Amur na odległościówkę
Przemysław Janik (Esox53)
2012-05-22
Łowienie zacząłem o godzinie 15.15. Pierwsze branie miałem po 2 godzinach łowienia, piękne branie zacięcie i siedzi.Ryba odrazu wybrała kilkanaście metrów żyłki z kołowrotka,powoli holowałem rybę w kierunku brzegu i w pewnym momencie ryba wypłyneła pod powierzchnie, to był duży amur,niestety po złapaniu powietrza ryba zrobiła odjazd i urwała przypon(wtedy jeszcze 0,12). Zmieniłem przypon na 0,14mm i solidnie donęciłem łowisko,niestety nic się nie działo i tak aż do godziny 19.

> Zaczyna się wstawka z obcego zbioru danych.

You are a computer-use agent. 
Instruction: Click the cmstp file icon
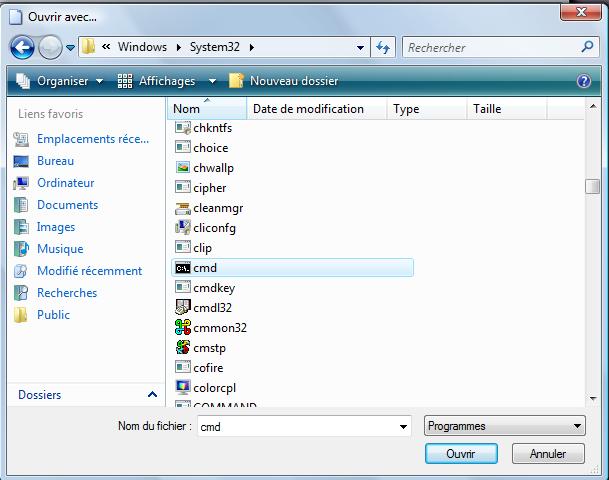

Wtedy nastąpiło drugie branie, znowu coś ładnego na wędce, wiedziałem że aby nie stracić ryby jak za pierwszym razem muszę dać jej się wyszaleć.Ryba kilka razy była już przy brzegu lecz ciągle robiła odjazdy w kierunku środka stawu.Gdy ryba wyraźnie się zmęczyła poraz kolejny doholowałem ją do brzegu i tym razem udało się ją podebrać. To był amur 72cm ważący równo 5kg. Jak narazie jest to największa ryba jaką udało mi się złowić.